== Reading passage ==
• • • •
In the UK, we have been blessed for many years now with a ‘free at the point of service’ National Health Care System. Those in the US have
not been so fortunate and money is the key to obtaining good health care or any health care at all.
Yet, despite our free health care, many people are opting to go abroad for medical treatment. There may be a number of reasons for this. Sometimes, for more serious illnesses, it is because the skills and expertise lie in those countries, and who wouldn’t want the best care possible for their loved ones?
One of the most common reasons that people go abroad though is for dental care. This may well be because since the NHS sector of dental health care has been diminished and a whole raft of private dental practices have opened up, bringing with them a new range of cosmetic dental procedures which most of us didn’t even know existed.
These treatments such as dental veneers and implants have started to (literally) change the face of the British public which has long had a reputation for poor teeth. Fewer people than ever are prepared to accept their teeth being crooked and discolored and are visiting these practices to improve the appearance of their teeth.
The downside to this though is the cost. Whilst some procedures such as teeth whitening is reasonably affordable, especially if done for a one-off occasion, some procedures are significantly more expensive and none more so than dental implants. This procedure is likely to set a patient back more than a thousand pounds for a single implant.
Some dentists in lower-cost countries such as Poland, and I believe Mexico for those in the US, have started to offer what is sometimes termed dental tourism. This usually not only involves a significantly lower price for the procedure but also often offers flights and accommodation too. Naturally, this is tempting but are there any drawbacks?
Whilst acknowledging that there are many excellent dentists abroad, especially if languages are different, how do we know this? Would you feel comfortable having a hole drilled into your jaw by someone who you had gone to purely on cost alone and whom you had no knowledge or experience of? What if something goes wrong, how much will that cost return to the dentist to have it put right, and would you really want to visit the same dentist? Many UK dentists will not touch work that has been done by another dentist so that may not work as a backup plan.
If you do decide to go, it is best to find someone that a friend can recommend and check them out thoroughly before going. However, for most people, although it may cost more, having the treatment done locally is still likely to be the better option.
• • • •
== Problem statement ==
Can you copy the entire article on dental care abroad word for word? Draw only on the article on dental care abroad and nothing else.

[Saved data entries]
• • • •
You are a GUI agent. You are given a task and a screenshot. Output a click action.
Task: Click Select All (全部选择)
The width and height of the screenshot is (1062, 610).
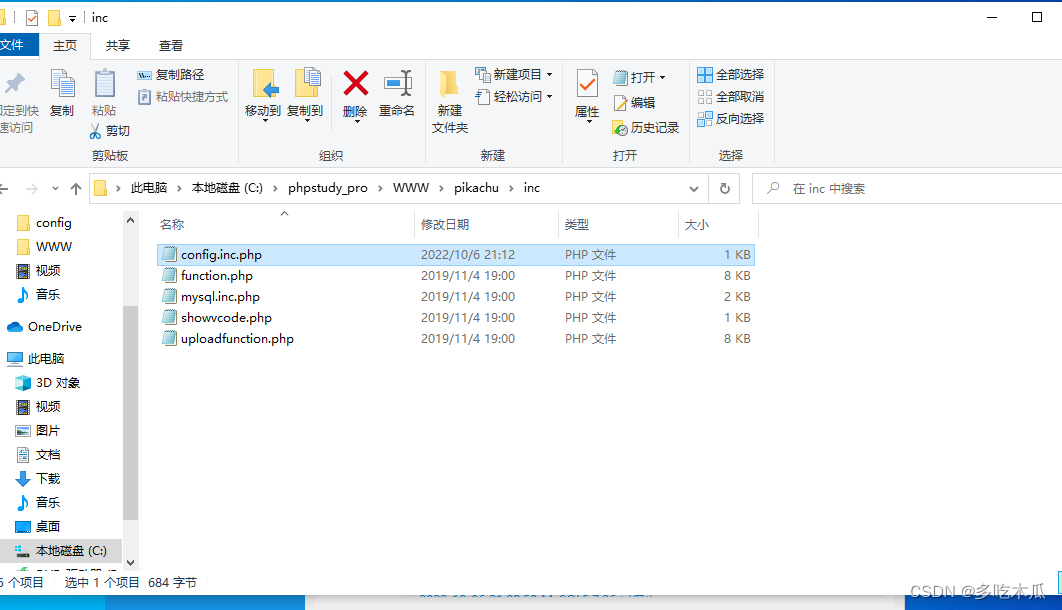click(x=731, y=73)
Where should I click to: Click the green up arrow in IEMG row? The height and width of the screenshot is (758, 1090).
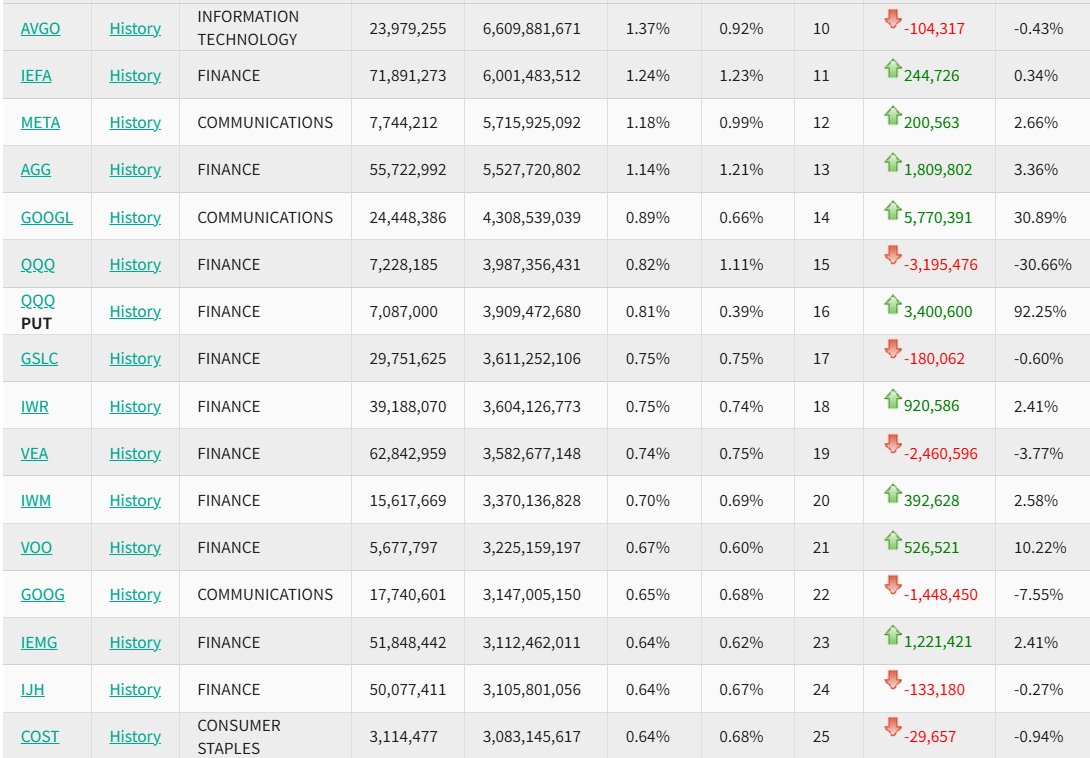pyautogui.click(x=893, y=635)
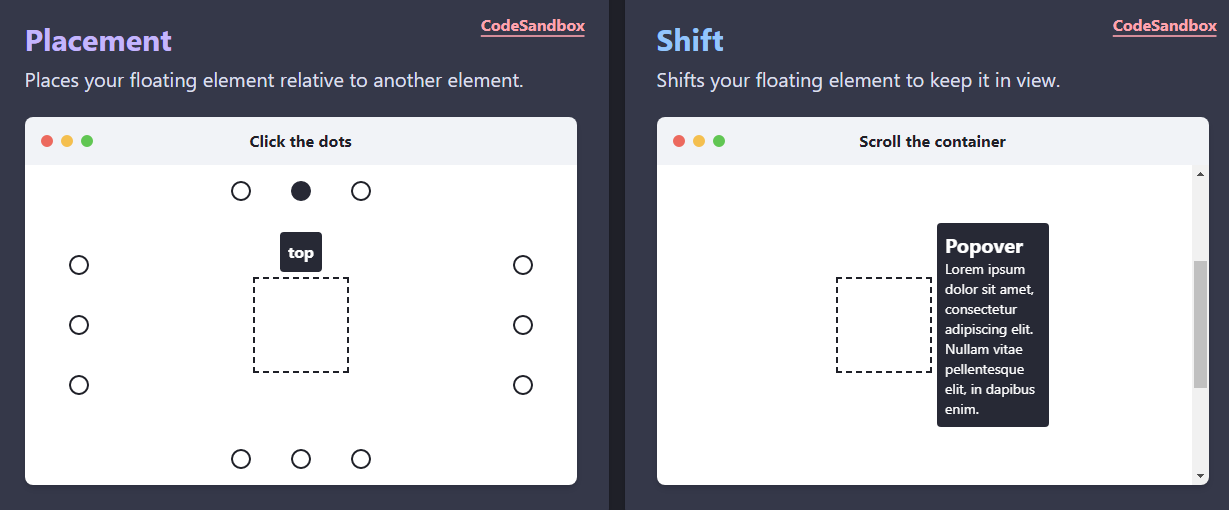This screenshot has height=510, width=1229.
Task: Click the filled top placement dot
Action: (x=301, y=191)
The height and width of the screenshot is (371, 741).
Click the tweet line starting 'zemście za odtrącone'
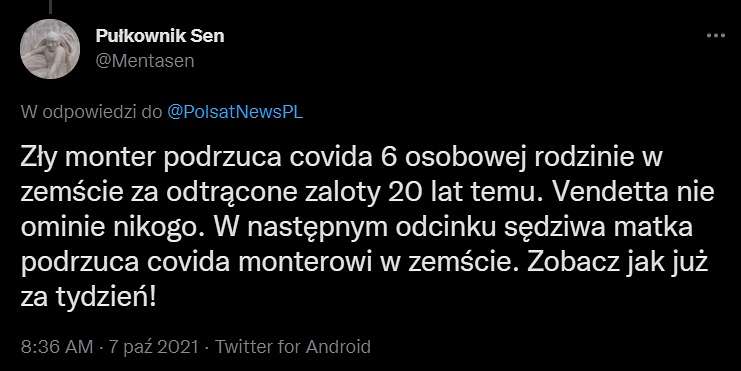pyautogui.click(x=367, y=193)
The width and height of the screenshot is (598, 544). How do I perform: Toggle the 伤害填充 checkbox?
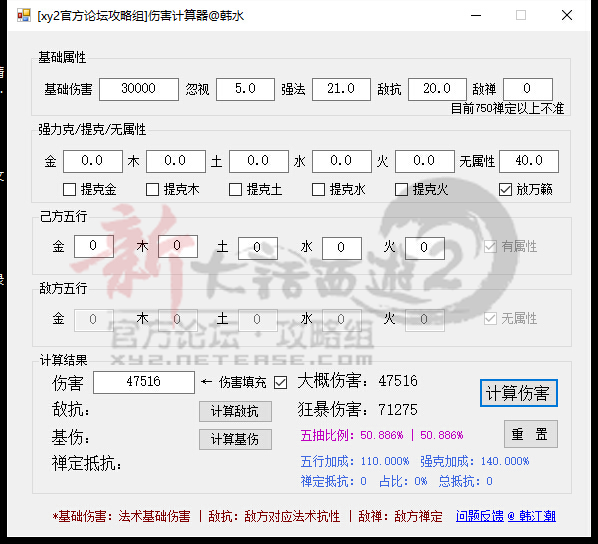pyautogui.click(x=281, y=382)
• • • •
== Solved exercise ==
In the UK, we have been blessed for many years now with a ‘free at the point of service’ National Health Care System. Those in the US have
not been so fortunate and money is the key to obtaining good health care or any health care at all.
Yet, despite our free health care, many people are opting to go abroad for medical treatment. There may be a number of reasons for this. Sometimes, for more serious illnesses, it is because the skills and expertise lie in those countries, and who wouldn’t want the best care possible for their loved ones?
One of the most common reasons that people go abroad though is for dental care. This may well be because since the NHS sector of dental health care has been diminished and a whole raft of private dental practices have opened up, bringing with them a new range of cosmetic dental procedures which most of us didn’t even know existed.
These treatments such as dental veneers and implants have started to (literally) change the face of the British public which has long had a reputation for poor teeth. Fewer people than ever are prepared to accept their teeth being crooked and discolored and are visiting these practices to improve the appearance of their teeth.
The downside to this though is the cost. Whilst some procedures such as teeth whitening is reasonably affordable, especially if done for a one-off occasion, some procedures are significantly more expensive and none more so than dental implants. This procedure is likely to set a patient back more than a thousand pounds for a single implant.
Some dentists in lower-cost countries such as Poland, and I believe Mexico for those in the US, have started to offer what is sometimes termed dental tourism. This usually not only involves a significantly lower price for the procedure but also often offers flights and accommodation too. Naturally, this is tempting but are there any drawbacks?
Whilst acknowledging that there are many excellent dentists abroad, especially if languages are different, how do we know this? Would you feel comfortable having a hole drilled into your jaw by someone who you had gone to purely on cost alone and whom you had no knowledge or experience of? What if something goes wrong, how much will that cost return to the dentist to have it put right, and would you really want to visit the same dentist? Many UK dentists will not touch work that has been done by another dentist so that may not work as a backup plan.
If you do decide to go, it is best to find someone that a friend can recommend and check them out thoroughly before going. However, for most people, although it may cost more, having the treatment done locally is still likely to be the better option.